Extract provided:
>> start
The following is the premise of the test:
Given an integer array nums, return all the triplets [nums[i], nums[j], nums[k]] such that i != j, i != k, and j != k, and nums[i] + nums[j] + nums[k] == 0.
Notice that the solution set must not contain duplicate triplets. Given nums = [-1,0,1,2,-1,-4]
The following code is my solution, but the duplicate entries, as well as the null entries, makes this an incorrect solution. If you guys can see why my isEqualArr function is at fault, then I would appreciate it.
const threeSum = (nums) => {
let numsLength = nums.length;
let tempArr = [];
let outputArr = [];
if (numsLength > 3) {
for (let i = 0; i < numsLength; i++) {
for (let j = 1; j < numsLength; j++) {
for (let k = 2; k < numsLength; k++) {
if (
i != j &&
i != k &&
j != k &&
nums[i] + nums[j] + nums[k] == 0
) {
tempArr[0] = nums[i];
tempArr[1] = nums[j];
tempArr[2] = nums[k];
for (let x = 0; x < numsLength; x++) {
if (typeof outputArr[x] != 'undefined') {
if (!isEqualArr(tempArr, [outputArr[x]])) {
if (typeof tempArr[0] != 'undefined') {
outputArr.push(tempArr);
console.log(
'temp: ' + tempArr + ' outputArr: ' + outputArr[x]
);
console.log(
'compare: ' + isEqualArr(tempArr, outputArr[x])
);
console.log(outputArr);
tempArr = [];
}
}
}
}
if (i == 0) {
outputArr.push(tempArr);
tempArr = [];
} else {
// do nothing
}
}
}
}
}
}
return outputArr;
};
const isEqualArr = (a, b) => {
for (let i = 0; i < a.length; i++) {
if (a[i] != b[i]) {
return false;
}
}
return true;
};
EDIT: I was able to eliminate the null entries by moving the code that checks if it is the first time to run above the for loop:
if (i == 0) {
outputArr.push(tempArr);
tempArr = [];
} else {
// do nothing
}
for (let x = 0; x < numsLength; x++) {
if (typeof outputArr[x] != 'undefined') {
if (!isEqualArr(tempArr, [outputArr[x]])) {
if (typeof tempArr[0] != 'undefined') {
outputArr.push(tempArr);
console.log(
'temp: ' + tempArr + ' outputArr: ' + outputArr[x]
);
console.log(
'compare: ' + isEqualArr(tempArr, outputArr[x])
);
console.log(outputArr);
tempArr = [];
}
}
}
}
BTW, another thing that is not working if the following logic:
i != j &&
i != k &&
j != k &&
You can see by the outputArr that this logic is being completely ignored.
>> end
Data extract:
>> start
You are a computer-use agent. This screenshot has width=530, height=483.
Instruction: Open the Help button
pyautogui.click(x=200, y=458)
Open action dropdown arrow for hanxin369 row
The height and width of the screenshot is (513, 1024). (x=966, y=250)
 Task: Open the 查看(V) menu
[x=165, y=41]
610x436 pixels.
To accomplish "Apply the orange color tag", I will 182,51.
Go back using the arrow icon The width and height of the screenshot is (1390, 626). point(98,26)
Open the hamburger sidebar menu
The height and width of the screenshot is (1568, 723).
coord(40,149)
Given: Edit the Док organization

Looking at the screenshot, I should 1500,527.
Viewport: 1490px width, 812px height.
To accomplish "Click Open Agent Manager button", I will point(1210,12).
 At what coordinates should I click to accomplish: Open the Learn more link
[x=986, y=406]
>> end
Objectives:
1 - Reproduce the three-sum post word for word between "The following is" and "would appreciate it.", inclusive.
2 - Write the next part of the three-sum post, picking up right after its last line.
The rows have no connection to the three-sum post.

Written answers:
1 -
The following is the premise of the test:
Given an integer array nums, return all the triplets [nums[i], nums[j], nums[k]] such that i != j, i != k, and j != k, and nums[i] + nums[j] + nums[k] == 0.
Notice that the solution set must not contain duplicate triplets. Given nums = [-1,0,1,2,-1,-4]
The following code is my solution, but the duplicate entries, as well as the null entries, makes this an incorrect solution. If you guys can see why my isEqualArr function is at fault, then I would appreciate it.

2 -
REFACTORED: even though the online test marked my solution as wrong, you can see with the results, that it is correct. Especially when you factor in the conditionals for making sure that nums[i] != nums[j] and so forth:
const threeSum = (nums) => {
let numsLength = nums.length;
let tempArr = [];
let outputArr = [];
for (let i = 0; i < numsLength; i++) {
for (let j = 0; j < numsLength; j++) {
for (let k = 0; k < numsLength; k++) {
if (
nums[i] != nums[j] &&
nums[i] != nums[k] &&
nums[j] != nums[k] &&
nums[i] + nums[j] + nums[k] == 0
) {
if (typeof outputArr[0] != 'undefined') {
/**********
* if it reaches this conditional
* then outputArr has at least one element
***********/
if (typeof outputArr[k] != 'undefined') {
tempArr[0] = nums[i];
tempArr[1] = nums[j];
tempArr[2] = nums[k];
if (isEqualArr(tempArr, outputArr)) {
// do nothing because there is already an element within the array
} else {
outputArr.push(tempArr);
// empty tempArr after insert
tempArr = [];
}
}
} else {
// push triplet elements into temp array for the first iteration only
tempArr[0] = nums[i];
tempArr[1] = nums[j];
tempArr[2] = nums[k];
// insert tempArr for the first iteration only
outputArr.push(tempArr);
// empty tempArr after insert
tempArr = [];
}
}
}
}
}
return outputArr;
};
const isEqualArr = (a, b) => {
for (elem in b) {
for (let i = 0; i < a.length; i++) {
if (a[i] != elem[i]) {
// do nothing
} else {
return true;
}
}
}
return false;
};
RESULTS:
(3) [Array(3), Array(3), Array(3)]
0: (3) [-1, 0, 1]
1: (3) [1, 0, -1]
2: (3) [-1, 1, 0]
length: 3

Your inner for loop is confusing, if you replace it by a forEach you can see what's going on, you should pass as argument outputArr[x] not [outputArr[x]] and there's more stuff.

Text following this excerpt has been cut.